The Real-LIfe Figure Behind the Character of Hannibal Lecter

 by Milly W


*Warning: this article includes reference to film and real-world violence*


The character of Dr Hannibal Lecter has been played by many actors, probably the most well known being Anthony Hopkins in The Silence of the lambs, Mads Mikkelsen also playing the doctor in Hannibal, which is available on Netflix.


Whilst Dr. Lecter is a fictional character created by Thomas Harris, he was based on the former surgeon turned killer, Dr Alfredo Balli Trevino. In 1963 Harris went to visit Dykes Askew Simmons, an American who was sentenced to death for triple murder. Whilst Harris was visiting the Nuevo León state prison in Trevino in Monterey, Mexico he came across Dr Trevino who had treated Simmons after suffering a gunshot wound during an escape attempt, during this Dr Trevino was serving the death penalty for murder.
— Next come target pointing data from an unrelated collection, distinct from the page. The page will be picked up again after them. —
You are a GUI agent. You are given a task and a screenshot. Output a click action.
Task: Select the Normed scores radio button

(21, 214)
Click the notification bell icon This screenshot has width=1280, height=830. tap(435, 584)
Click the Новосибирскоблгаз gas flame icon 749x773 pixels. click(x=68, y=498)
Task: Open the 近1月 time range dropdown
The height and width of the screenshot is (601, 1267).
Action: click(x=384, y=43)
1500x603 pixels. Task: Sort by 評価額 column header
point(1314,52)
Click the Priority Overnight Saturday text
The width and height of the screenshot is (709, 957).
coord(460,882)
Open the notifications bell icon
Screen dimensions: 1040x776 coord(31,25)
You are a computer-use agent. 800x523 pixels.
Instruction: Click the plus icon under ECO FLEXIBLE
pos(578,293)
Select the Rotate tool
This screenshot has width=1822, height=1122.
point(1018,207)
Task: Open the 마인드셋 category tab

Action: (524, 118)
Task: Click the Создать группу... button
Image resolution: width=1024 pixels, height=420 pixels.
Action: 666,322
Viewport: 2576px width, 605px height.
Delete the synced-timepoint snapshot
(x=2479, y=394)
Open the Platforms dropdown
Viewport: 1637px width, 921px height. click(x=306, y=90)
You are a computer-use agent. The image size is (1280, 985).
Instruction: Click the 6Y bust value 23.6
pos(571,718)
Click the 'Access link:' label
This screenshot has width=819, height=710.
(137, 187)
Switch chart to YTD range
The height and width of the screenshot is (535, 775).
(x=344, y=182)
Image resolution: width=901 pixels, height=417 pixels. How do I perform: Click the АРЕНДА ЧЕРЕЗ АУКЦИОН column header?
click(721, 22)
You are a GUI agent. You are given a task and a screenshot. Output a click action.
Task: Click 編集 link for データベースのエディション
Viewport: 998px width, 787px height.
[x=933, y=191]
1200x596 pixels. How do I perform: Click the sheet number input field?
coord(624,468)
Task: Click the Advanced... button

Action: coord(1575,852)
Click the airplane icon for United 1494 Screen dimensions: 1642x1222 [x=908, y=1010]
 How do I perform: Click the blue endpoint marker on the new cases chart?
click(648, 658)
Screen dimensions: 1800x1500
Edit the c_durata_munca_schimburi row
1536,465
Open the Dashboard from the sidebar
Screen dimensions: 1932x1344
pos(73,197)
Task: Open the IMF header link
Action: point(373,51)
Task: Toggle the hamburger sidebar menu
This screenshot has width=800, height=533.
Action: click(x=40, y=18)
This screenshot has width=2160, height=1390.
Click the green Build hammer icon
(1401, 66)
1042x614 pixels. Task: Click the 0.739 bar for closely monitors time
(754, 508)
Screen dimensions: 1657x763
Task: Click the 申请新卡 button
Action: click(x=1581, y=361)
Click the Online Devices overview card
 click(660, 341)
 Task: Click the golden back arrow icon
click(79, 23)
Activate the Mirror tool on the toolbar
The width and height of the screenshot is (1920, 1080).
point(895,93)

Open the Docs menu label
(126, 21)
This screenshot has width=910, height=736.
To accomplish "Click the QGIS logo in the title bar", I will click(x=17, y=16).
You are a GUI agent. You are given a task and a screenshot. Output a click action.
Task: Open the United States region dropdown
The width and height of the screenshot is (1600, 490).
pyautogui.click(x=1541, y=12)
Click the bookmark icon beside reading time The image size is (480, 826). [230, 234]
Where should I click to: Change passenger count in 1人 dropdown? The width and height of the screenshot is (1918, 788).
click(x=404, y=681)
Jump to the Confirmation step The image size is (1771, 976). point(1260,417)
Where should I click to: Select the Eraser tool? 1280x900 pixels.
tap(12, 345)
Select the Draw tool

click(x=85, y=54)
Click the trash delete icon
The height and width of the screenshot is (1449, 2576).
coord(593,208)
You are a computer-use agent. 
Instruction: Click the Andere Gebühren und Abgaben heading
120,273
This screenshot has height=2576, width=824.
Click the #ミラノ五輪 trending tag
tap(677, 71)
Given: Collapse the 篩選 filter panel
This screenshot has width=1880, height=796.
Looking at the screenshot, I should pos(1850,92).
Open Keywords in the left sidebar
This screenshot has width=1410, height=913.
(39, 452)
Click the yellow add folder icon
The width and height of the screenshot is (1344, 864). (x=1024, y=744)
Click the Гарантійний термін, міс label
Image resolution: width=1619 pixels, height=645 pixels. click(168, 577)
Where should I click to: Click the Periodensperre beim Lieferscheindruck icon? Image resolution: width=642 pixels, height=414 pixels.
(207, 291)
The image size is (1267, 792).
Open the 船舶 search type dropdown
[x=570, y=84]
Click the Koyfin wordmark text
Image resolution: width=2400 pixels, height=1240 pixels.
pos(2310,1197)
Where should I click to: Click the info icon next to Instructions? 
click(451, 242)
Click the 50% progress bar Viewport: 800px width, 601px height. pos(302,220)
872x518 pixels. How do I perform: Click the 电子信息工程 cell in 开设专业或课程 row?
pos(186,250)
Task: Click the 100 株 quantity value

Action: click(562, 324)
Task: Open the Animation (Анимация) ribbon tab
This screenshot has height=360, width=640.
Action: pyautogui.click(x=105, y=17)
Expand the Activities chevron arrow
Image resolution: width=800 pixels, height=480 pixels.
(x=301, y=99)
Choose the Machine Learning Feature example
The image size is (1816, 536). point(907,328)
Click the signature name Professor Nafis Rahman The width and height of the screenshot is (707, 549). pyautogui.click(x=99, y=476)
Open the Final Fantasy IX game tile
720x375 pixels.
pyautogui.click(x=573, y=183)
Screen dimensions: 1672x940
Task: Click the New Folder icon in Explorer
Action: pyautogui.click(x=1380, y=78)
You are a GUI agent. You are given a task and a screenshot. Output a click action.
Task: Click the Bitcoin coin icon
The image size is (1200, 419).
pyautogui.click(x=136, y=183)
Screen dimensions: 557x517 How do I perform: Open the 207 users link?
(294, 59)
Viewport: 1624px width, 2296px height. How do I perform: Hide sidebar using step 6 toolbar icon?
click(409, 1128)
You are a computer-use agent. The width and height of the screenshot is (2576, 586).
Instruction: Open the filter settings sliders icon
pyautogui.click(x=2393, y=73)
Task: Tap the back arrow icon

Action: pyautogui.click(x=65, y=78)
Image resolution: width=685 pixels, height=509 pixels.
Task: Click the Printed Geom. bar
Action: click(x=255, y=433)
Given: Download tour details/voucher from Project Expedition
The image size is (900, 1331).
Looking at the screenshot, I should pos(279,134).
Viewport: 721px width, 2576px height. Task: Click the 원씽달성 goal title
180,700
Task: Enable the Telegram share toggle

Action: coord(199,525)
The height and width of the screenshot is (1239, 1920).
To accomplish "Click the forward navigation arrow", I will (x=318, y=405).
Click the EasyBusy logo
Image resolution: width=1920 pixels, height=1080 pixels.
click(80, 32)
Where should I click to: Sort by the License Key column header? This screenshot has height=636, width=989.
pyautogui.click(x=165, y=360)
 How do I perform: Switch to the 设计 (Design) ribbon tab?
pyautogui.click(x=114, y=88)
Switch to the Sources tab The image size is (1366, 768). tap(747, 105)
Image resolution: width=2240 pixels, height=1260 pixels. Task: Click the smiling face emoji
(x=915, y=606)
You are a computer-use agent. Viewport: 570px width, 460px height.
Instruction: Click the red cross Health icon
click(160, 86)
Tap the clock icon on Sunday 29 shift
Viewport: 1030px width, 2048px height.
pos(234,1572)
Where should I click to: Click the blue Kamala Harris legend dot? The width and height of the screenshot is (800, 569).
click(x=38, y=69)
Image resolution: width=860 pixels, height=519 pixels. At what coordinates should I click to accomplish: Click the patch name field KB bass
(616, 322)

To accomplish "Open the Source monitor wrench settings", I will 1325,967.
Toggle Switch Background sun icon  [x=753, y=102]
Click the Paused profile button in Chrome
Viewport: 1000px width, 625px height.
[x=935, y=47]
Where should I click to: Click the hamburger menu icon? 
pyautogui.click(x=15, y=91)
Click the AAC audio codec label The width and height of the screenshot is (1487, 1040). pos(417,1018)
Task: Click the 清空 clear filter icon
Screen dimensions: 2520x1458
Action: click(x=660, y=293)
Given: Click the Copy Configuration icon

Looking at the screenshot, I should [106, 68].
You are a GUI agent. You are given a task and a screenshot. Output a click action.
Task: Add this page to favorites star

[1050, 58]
When Harris and Trevino met, Harris originally believed that Trevino was the prison doctor due to the way that Simmons was describing the treatment that he received.  Even though Harris was there to be interviewing Simmons, he was drawn to Trevino and his interesting psyche. After interviewing the doctor and finding out his real occupation, former surgeon turned killer, Harris began to be questioned himself by Trevino, later commenting on the insightful and astute nature of the questions and says he was struck by his poised manner and stillness of his body. 

Most aspects of the character Dr. Lecter are fictional, firstly his name, rhyming with cannibal, revealing his tendency to eat his victims. The aggressive nature of Dr. Lecter is brilliantly portrayed in The Silence of the Lambs, being shown by the iconic ‘Hannibal mask’ and him frequently being restrained, this is due to the nature of a crime in prison, he attacked and ‘deformed’ a nurse who got ‘too close’.

The violent nature of Dr. Lecter though, isn’t very fictional, after growing up as a gay man in Mexico in times where the LGBTQ were hugely oppressed Trevino began a relationship with Jesus Castillo Rangel.

Following an argument about money or Trevino’s intention to marry a woman (no one is really sure) Rangel attacked Trevino with a screwdriver, intentionally aiming to harm him. In response to the attack, Trevino swiftly disarmed Rangel and administered anaesthetic to him. Then dragged the unconscious Rangel to a bathtub, where he stabbed and then dismembered the victim, packaging the remains in a very small.

Afterwards, Trevino drove to a relative’s farm and asked to bury ‘medical waste’ in a field, a worker on the farm, after seeing the mound, reported it to the police, who further concluded what had happened. Harris remembers Trevino having ‘a certain elegance about him’ even though he was describing such horrific events. On top of all of this horror, Trevino was also suspected to have perpetrated similar crimes with regard to hitchhikers in the 1950s and 60s, though his guilt was never proven. 

Harris used all of these points, many of which he embellished, to create the character of killer and psychopath, Dr Hannibal Lecter or ‘Hannibal the cannibal’, which had its first debut in the New York Times best seller, Red Dragon, released in 1991. The character of Dr Lecter has taken many forms over the years, from Dr Trevino all the way to Bryan Fuller’s Hannibal and is regarded as one of the most interesting book/tv/film characters ever created, in my opinion anyways.